Oh that cakes looks absolutely scrumptious! I'll have to try your recipe.

Lorrie said...

That's a beautiful and delicious looking cake, Pat! I'm glad the fires have eased somewhat and I hope you get more precipitation to dampen them further.

Magical Mystical Teacher said...

Plenty of reds and blues here. Thanks so much!

Lady Fi said...

That cake looks amazing!

Donna @ Modern on Monticello said...

This looks just so delicious and yummy. Thanks so much for visiting this week and sharing your recipe. #HomeMattersParty

Lowcarb team member said...

That cake looks delicious.

Many thanks for sharing your Halloween photographs.

All the best Jan

Dawn said...

Adorable mosaic with everyone dressed up. I love pumpkin and pound cake so this looks fabulous.
Dawn aka Spatulas On Parade

Joanne said...

That cake looks amazing! I rarely think to make a bundt cake. Pinned.

betty-NZ said...

What a yummy recipe! I will have to try it. Thanks for the tip about making buttermilk, too.
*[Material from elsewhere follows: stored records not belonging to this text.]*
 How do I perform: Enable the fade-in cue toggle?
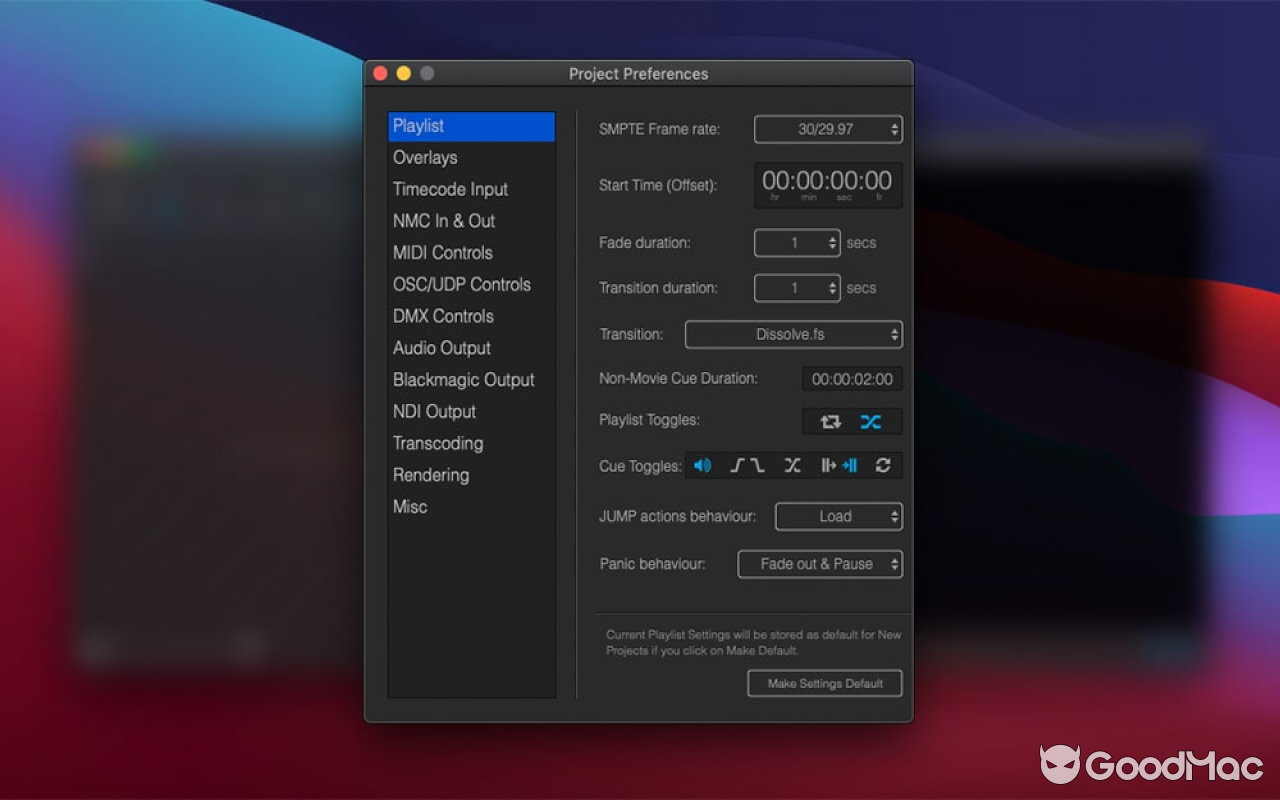click(735, 465)
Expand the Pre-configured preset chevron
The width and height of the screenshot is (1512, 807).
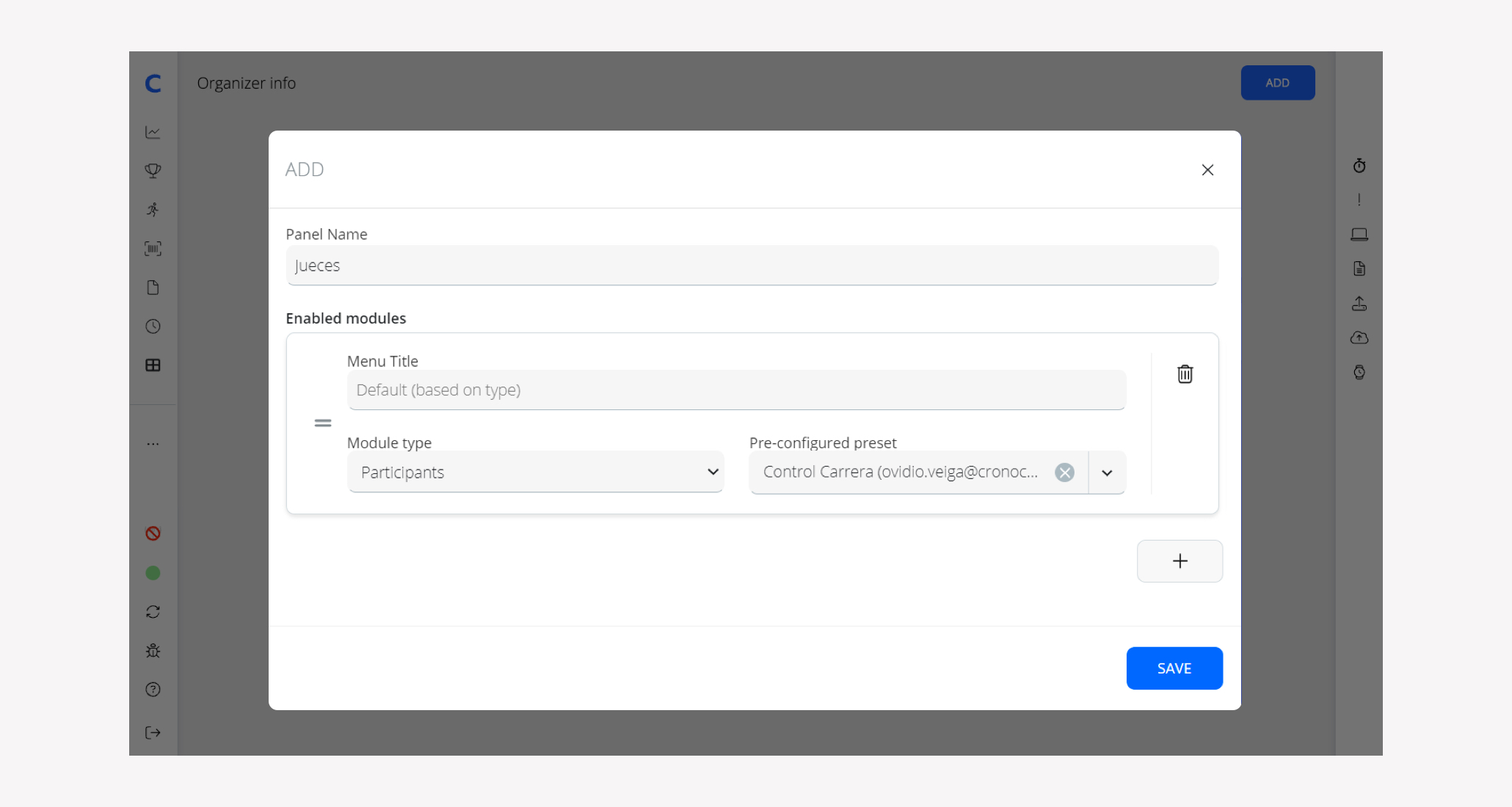click(x=1107, y=472)
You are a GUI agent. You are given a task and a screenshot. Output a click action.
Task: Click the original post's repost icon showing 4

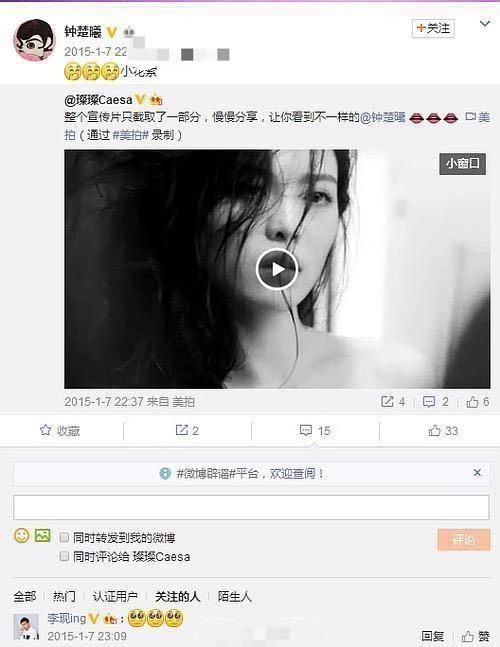tap(387, 401)
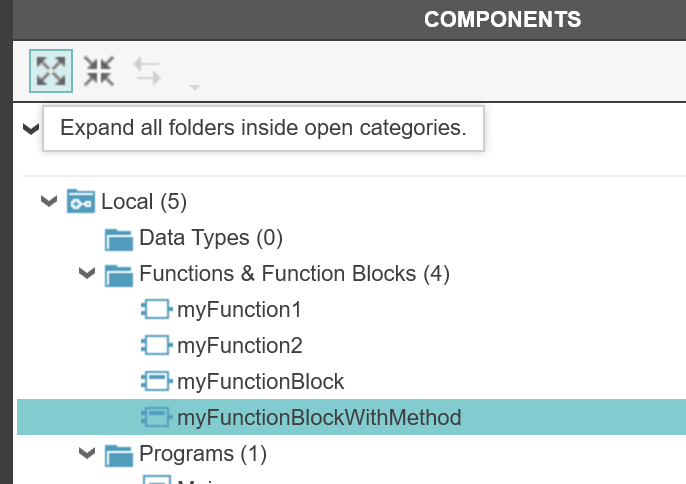Click the Functions & Function Blocks folder icon
The width and height of the screenshot is (686, 484).
[119, 275]
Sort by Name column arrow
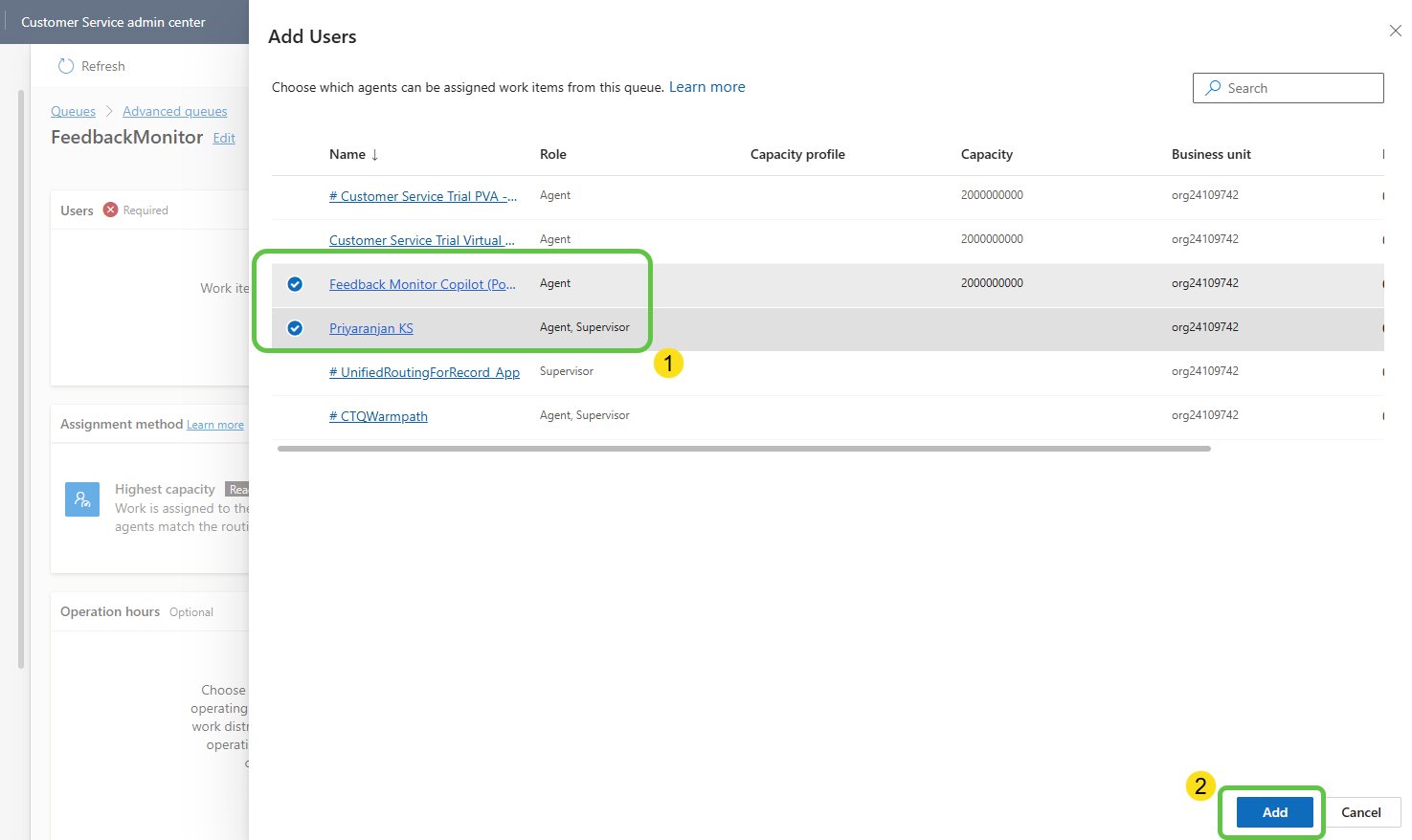The height and width of the screenshot is (840, 1412). click(x=374, y=155)
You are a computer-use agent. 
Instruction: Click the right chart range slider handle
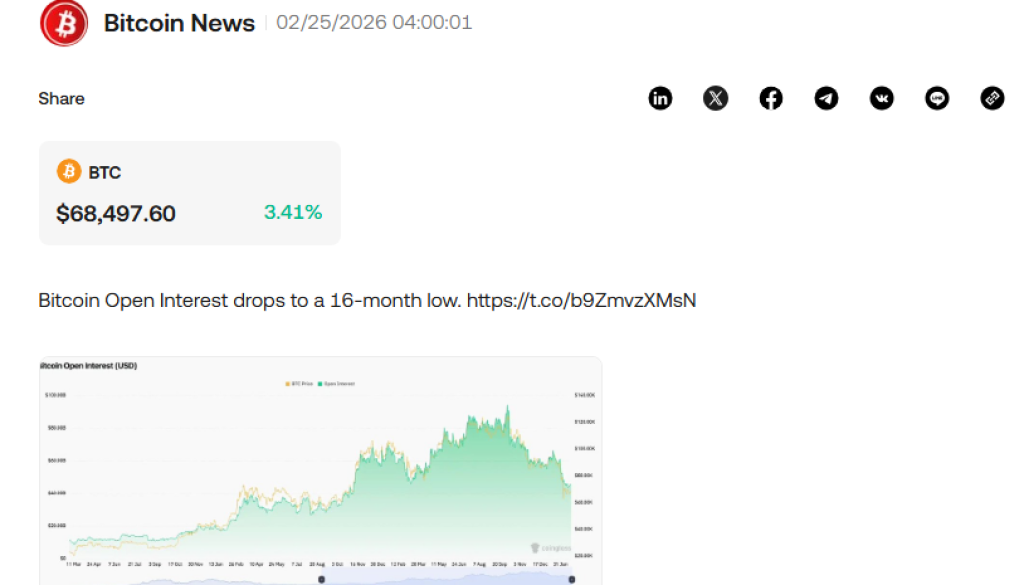[x=571, y=577]
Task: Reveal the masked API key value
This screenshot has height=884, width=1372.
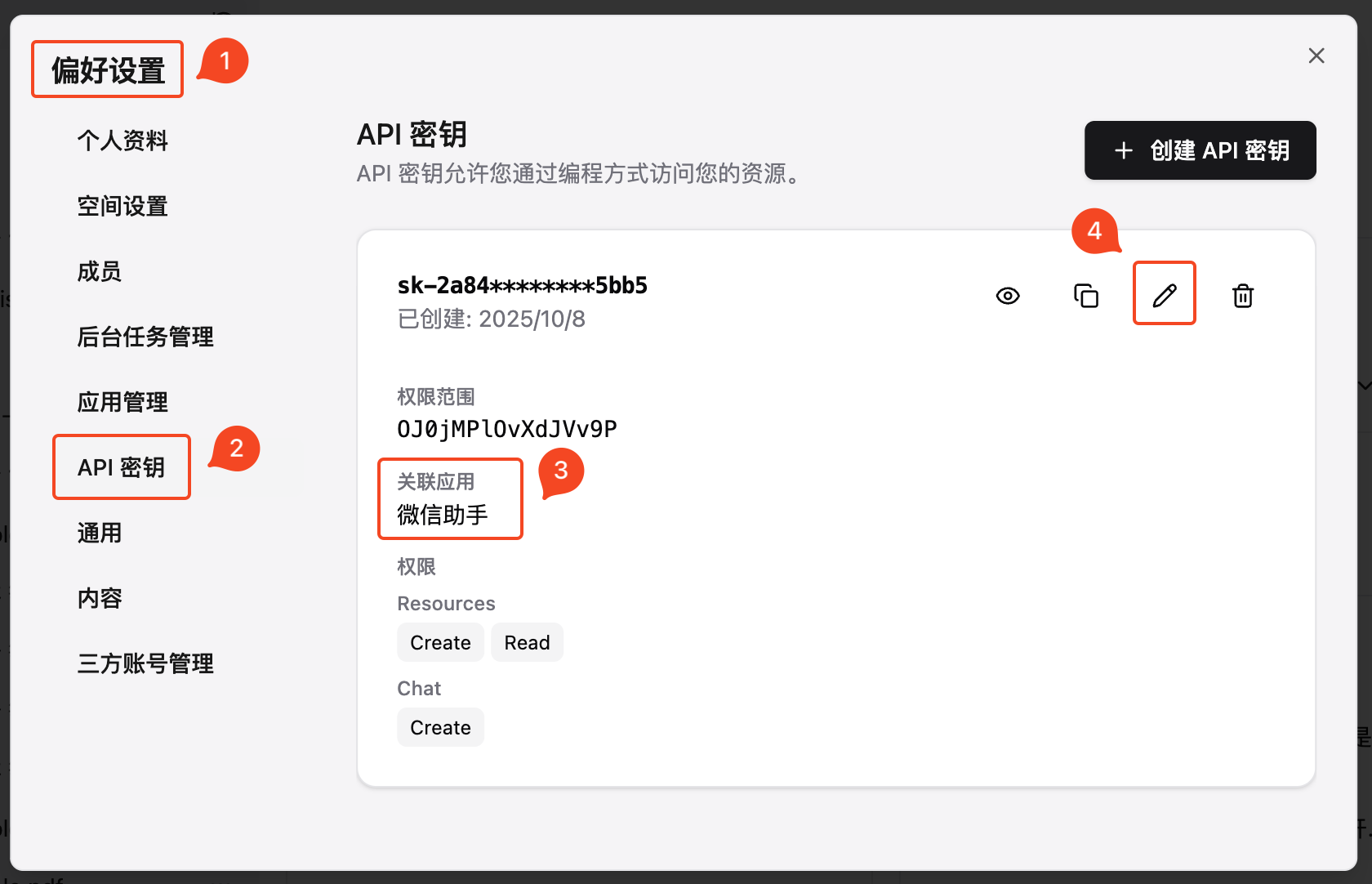Action: (1008, 296)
It's great to see your link at 'My Corner of the World' this week!

https://decorcraftdesign.wordpress.com said...

Your pound cake looks beautifully baked and delicious! Thanks for sharing it at Happiness Is Homemade, I will be featuring you on Happiness Is Homemade 348. Stay safe and well!

Mel
Decor Craft Design

diane b said...

I wish I could cook like you.

Jenna H. said...

YUM - that looks amazing! I love pumpkin recipes in the fall :)
Jenna ♥
Stay in touch? Life of an Earth Muffin

Jerri at Simply Sweet Home said...

Your pound cake looks delicious! Thanks for joining us for Friday Favorites. I'm featuring you this week.